As you can see, 'mkdir -m 700 -p /dev' is missing and it tries to create nodes after (???)

Executed: 'mknod /dev/console c 5 1'
Executed: 'mknod /dev/null c 1 3'
Executed: 'mknod /dev/tty c 5 0'
Executed: 'mknod /dev/urandom c 1 9'
Executed: 'mknod /dev/random c 1 8'
Executed: 'mknod /dev/zero c 1 5'

If the initramfs is not embedded then it works fine :

Executed: 'mkdir -m 700 -p /dev'
Executed: 'mkdir -m 700 -p /newroot'
Executed: 'mkdir -m 700 -p /sbin'
Executed: 'mkdir -m 700 -p /proc'
Executed: 'mkdir -m 700 -p /sys'
Executed: 'mkdir -m 700 -p /etc'
Executed: 'mkdir -m 700 -p /var/log'
Executed: 'mkdir -m 700 -p /var/run'
Executed: 'mkdir -m 700 -p /run'
Executed: 'mkdir -m 700 -p /run/cryptsetup'
Executed: 'dodir /dev /newroot /sbin /proc /sys /etc /var/log /var/run /run /run/cryptsetup'
Executed: 'mount -t proc proc /proc'
Executed: 'mount -t sysfs sysfs /sys'
Executed: '/bin/busybox --install -s'
Executed: 'mount -t devtmpfs -o nosuid,relatime,size=10240k,mode=755 devtmpfs /dev'
Executed: 'ip link set up dev lo'
Executed: 'ip link set up dev eth0'
Executed: 'ip addr add 192.168.1.14/24 dev eth0'
Executed: 'mkdir /dev/pts'
Executed: 'mount -t devpts none /dev/pts'
Executed: 'mkdir -m 700 -p /etc/dropbear'
Executed: 'mkdir -m 700 -p /var/log'
Executed: 'mkdir -m 700 -p /var/run'
Executed: 'mkdir -m 700 -p /root/.ssh'
Executed: 'dropbearkey -t rsa -f /etc/dropbear/dropbear_rsa_host_key'
Executed: 'dropbearkey -t ed25519 -f /etc/dropbear/dropbear_ed25519_host_key'
Executed: 'echo root:x:0:0:root:/root:/bin/sh'
Executed: 'cp /authorized_keys /root/.ssh/authorized_keys'
Executed: 'dropbear -s -p 192.168.1.14:43222'
Executed: 'lvm vgchange -a y'
Executed: 'echo -e #!/bin/sh\nexit 0'
Executed: 'chmod 755 /sbin/udevadm'

As you can see, "Executed: 'mkdir -m 700 -p /dev'' is present this time, and I can unlock the drive by typing my password on the laptop or connecting remotely via ssh, unlock & resume-boot works fine.

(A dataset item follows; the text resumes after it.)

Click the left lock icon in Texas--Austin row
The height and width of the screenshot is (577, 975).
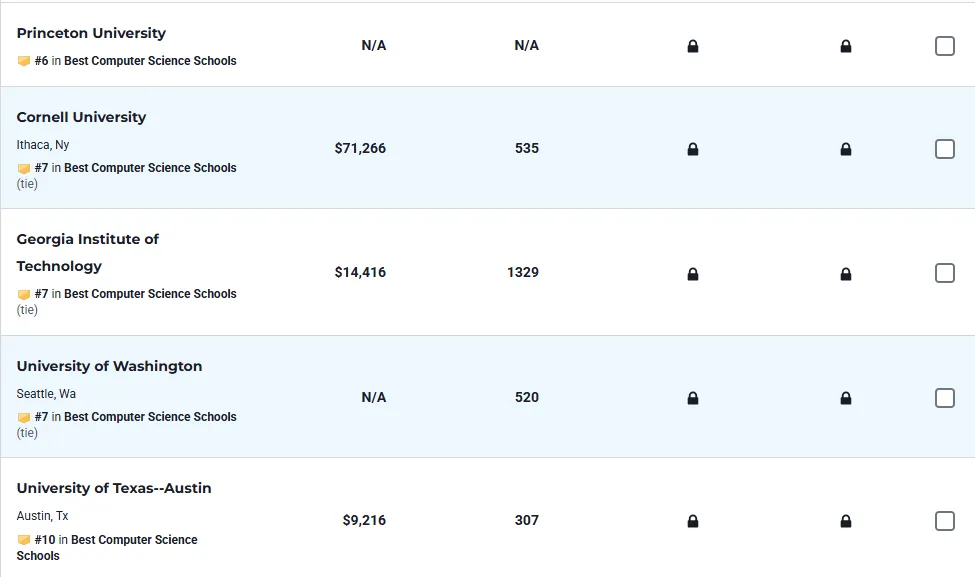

For now, I solved it using your "old" function to generate the nodes in /usr/src/better-initramfs/dev before building the kernel in the embedded scenario.

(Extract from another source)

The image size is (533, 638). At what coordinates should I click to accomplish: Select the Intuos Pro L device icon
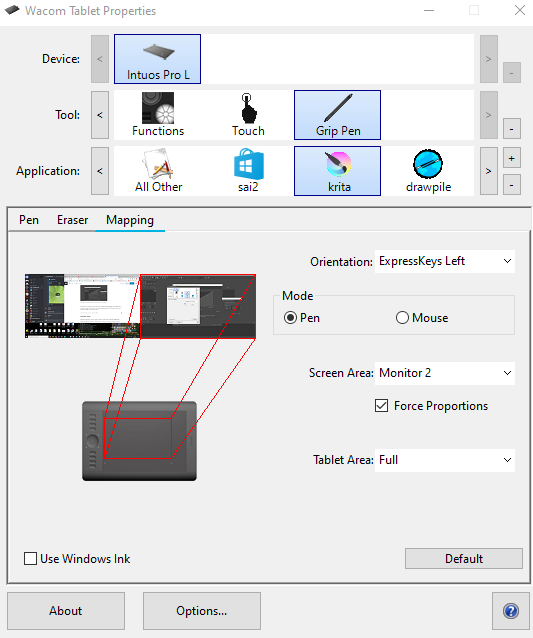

INIT='/usr/src/better-initramfs'

relaxed_mknod() {
if ! [ -e "${INIT}/dev/$1" ]; then
  mknod "${INIT}/dev/$1" "$2" "$3" "$4" || exit
fi
}

relaxed_mknod console c 5 1
relaxed_mknod null c 1 3
relaxed_mknod tty c 5 0
relaxed_mknod urandom c 1 9
relaxed_mknod random c 1 8
relaxed_mknod zero c 1 5

I guess, console would be enough here but whatever.

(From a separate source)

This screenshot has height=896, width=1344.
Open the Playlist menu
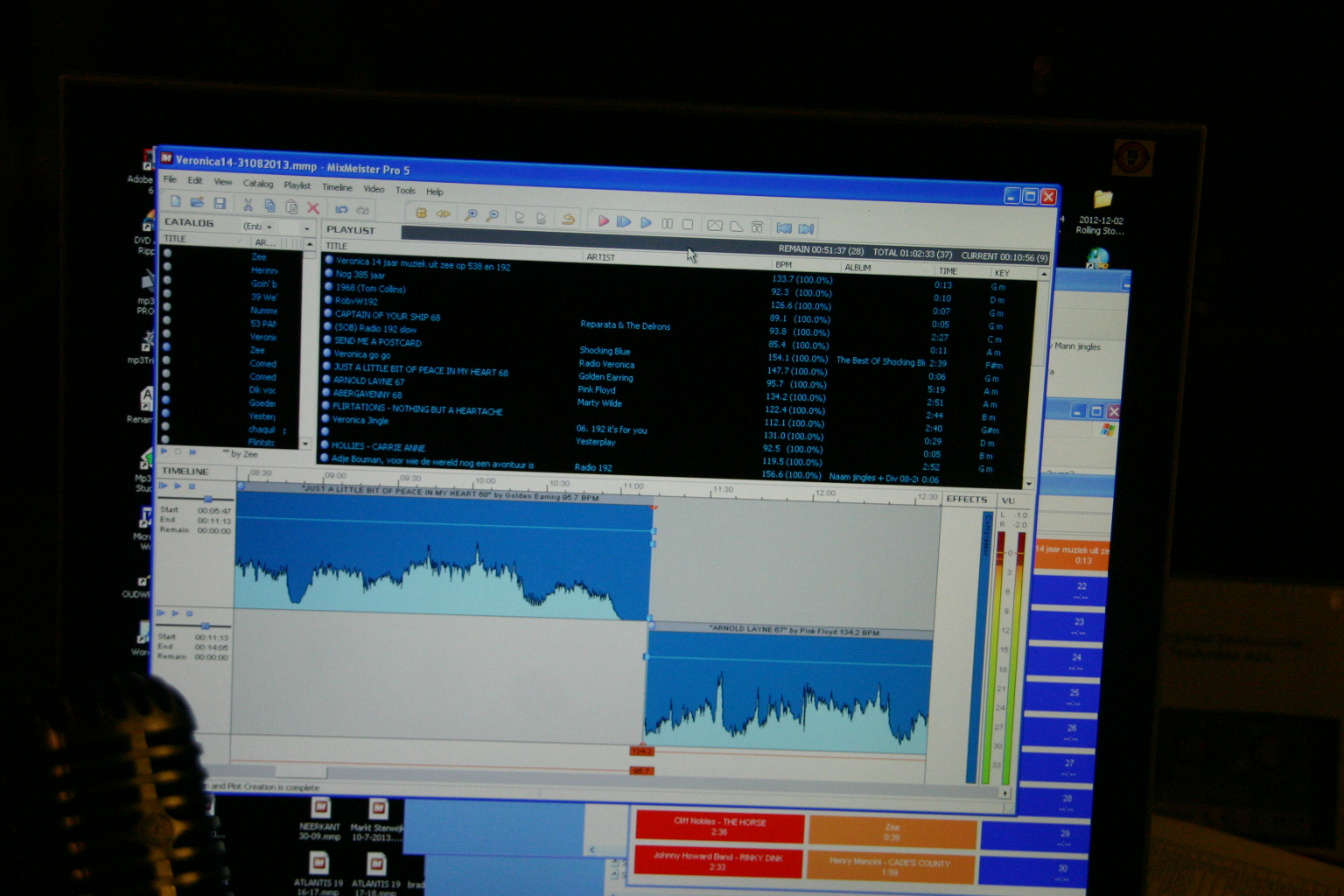297,185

slashbeast commented 2 years ago

Now this is super bizarre. I will see what I can do to roll out a cpio archive with node. The gen_init_cpio from kernel sources would be best, but it requires to run on host. We could build it statically in sysroot, and currently crosscompilation is not supported so we can be sure that anything sysroot can run/build, can be executed on host.

Will ping you later today here with fixes to test.